**Directions**
Could you transcribe the records below exactly, leaving out every picture?

**The data**
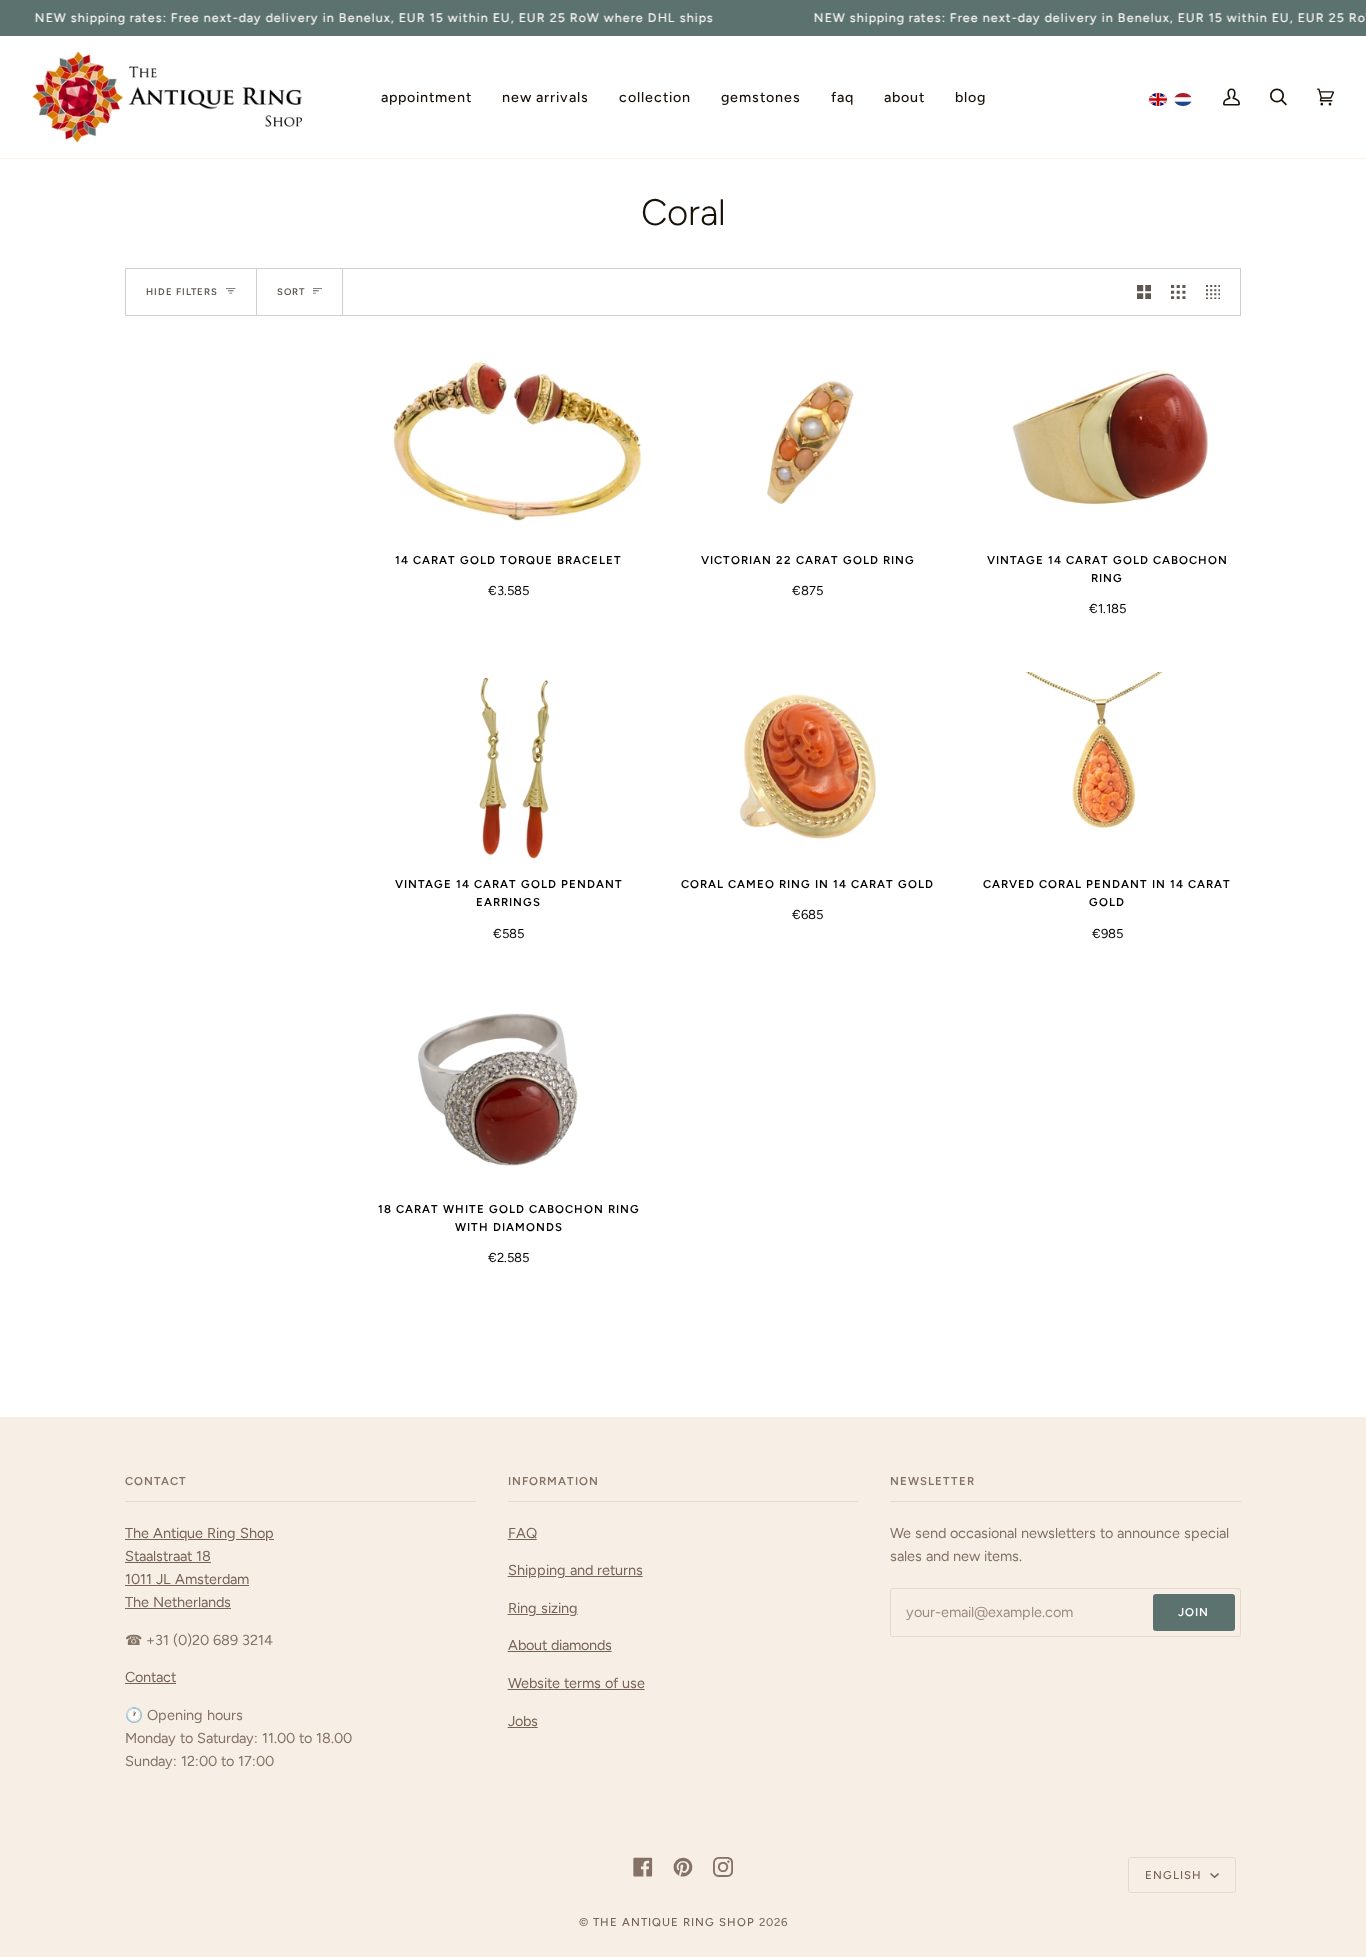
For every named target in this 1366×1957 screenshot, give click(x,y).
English (1175, 1875)
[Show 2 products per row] (1144, 292)
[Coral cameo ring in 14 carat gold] (807, 765)
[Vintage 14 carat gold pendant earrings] (508, 765)
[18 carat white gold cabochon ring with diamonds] (508, 1090)
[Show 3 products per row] (1178, 292)
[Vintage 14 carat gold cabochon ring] (1107, 441)
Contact (150, 1677)
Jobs (523, 1721)
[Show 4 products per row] (1218, 292)
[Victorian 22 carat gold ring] (807, 441)
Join (1193, 1612)
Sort (291, 291)
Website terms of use (576, 1683)
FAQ (522, 1533)
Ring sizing (543, 1608)
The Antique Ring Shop (674, 1922)
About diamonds (560, 1645)
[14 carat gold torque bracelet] (508, 441)
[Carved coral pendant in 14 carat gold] (1107, 765)
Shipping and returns (575, 1570)
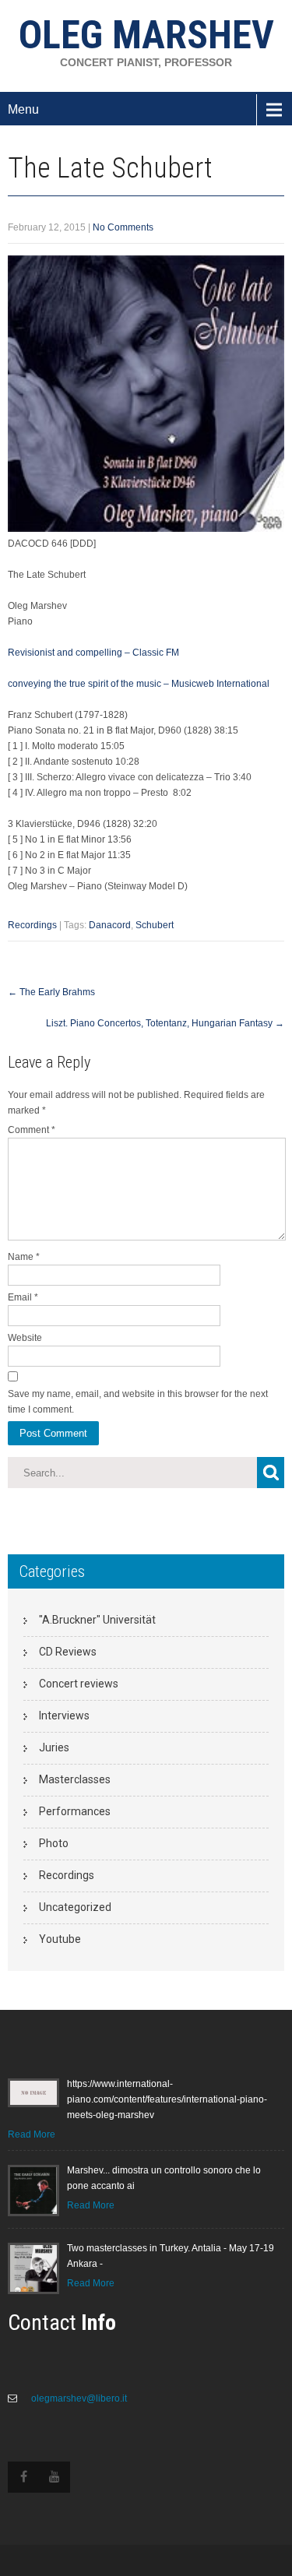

**Solution to the exercise**
For every named target in this 1366×1957 screenshot, give click(x,y).
English (1175, 1875)
[Show 2 products per row] (1144, 292)
[Coral cameo ring in 14 carat gold] (807, 765)
[Vintage 14 carat gold pendant earrings] (508, 765)
[18 carat white gold cabochon ring with diamonds] (508, 1090)
[Show 3 products per row] (1178, 292)
[Vintage 14 carat gold cabochon ring] (1107, 441)
Contact (150, 1677)
Jobs (523, 1721)
[Show 4 products per row] (1218, 292)
[Victorian 22 carat gold ring] (807, 441)
Join (1193, 1612)
Sort (291, 291)
Website terms of use (576, 1683)
FAQ (522, 1533)
Ring sizing (543, 1608)
The Antique Ring Shop (674, 1922)
About diamonds (560, 1645)
[14 carat gold torque bracelet] (508, 441)
[Carved coral pendant in 14 carat gold] (1107, 765)
Shipping and returns (575, 1570)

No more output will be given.